Ars Technica writes that "[t]he ruling, the first of its kind on the topic, has no legal bearing on the outcome of the California case as they are proceeding in different federal judicial districts. Apple hopes, however, that that Riverside judge will be 'persuaded' by the decision, according to a company executive who was granted anonymity on a call with reporters."
Meanwhile, security and law enforcement experts told Politico this week, it's unlikely that investigators will find "much useful new information" even if they are granted access to the iPhone in question.
So why do all the hubbubs happen over one single smartphone?
Politico reports: "Critics say the FBI is picking a fight with Apple over long-standing tensions about the increasing impenetrability of the iPhone's encryption, rather than acting from an immediate, pressing need to extract evidence."
As one ex-Department of Homeland Security official said, echoing arguments made by Apple and its supporters: The FBI is "hoping to set a precedent."
Indeed, said former FBI special agent and whistleblower Colleen Rowley in a recent op-ed, Comey's assertion to the contrary is "disingenuous."
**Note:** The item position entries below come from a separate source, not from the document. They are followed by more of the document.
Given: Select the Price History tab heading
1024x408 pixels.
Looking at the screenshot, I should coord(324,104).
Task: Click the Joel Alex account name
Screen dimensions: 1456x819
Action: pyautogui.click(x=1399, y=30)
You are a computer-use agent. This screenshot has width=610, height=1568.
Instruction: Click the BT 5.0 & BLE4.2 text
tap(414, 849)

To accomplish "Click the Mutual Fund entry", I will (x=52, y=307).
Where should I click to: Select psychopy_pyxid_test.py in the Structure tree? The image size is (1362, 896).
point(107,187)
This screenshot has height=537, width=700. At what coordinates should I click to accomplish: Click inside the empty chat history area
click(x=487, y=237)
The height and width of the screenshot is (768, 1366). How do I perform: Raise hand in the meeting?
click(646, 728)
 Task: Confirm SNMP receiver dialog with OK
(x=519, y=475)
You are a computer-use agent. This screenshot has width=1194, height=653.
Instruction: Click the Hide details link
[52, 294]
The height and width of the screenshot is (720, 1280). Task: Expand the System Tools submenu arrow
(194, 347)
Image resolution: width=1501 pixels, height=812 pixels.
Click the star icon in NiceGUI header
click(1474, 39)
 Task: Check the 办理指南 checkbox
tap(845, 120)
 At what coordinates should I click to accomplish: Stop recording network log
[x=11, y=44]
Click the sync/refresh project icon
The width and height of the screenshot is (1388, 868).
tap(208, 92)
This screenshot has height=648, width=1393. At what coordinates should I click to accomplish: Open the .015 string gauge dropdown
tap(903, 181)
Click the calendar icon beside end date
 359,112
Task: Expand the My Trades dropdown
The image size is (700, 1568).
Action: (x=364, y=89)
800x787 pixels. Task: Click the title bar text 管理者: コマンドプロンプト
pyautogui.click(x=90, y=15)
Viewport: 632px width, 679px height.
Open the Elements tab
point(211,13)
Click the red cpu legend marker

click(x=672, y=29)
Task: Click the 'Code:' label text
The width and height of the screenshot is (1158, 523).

"Does he not know that the government's 'Plan B' secret agenda to create 'workarounds' to defeat encryption recently came to light?" Rowley wrote. "Does he expect us to believe that he was not part of the secret White House meeting last fall where senior national security officials ordered agencies to find ways to counter encryption software and gain access to the most heavily protected user data on the most secure consumer devices, including Apple Inc.'s?"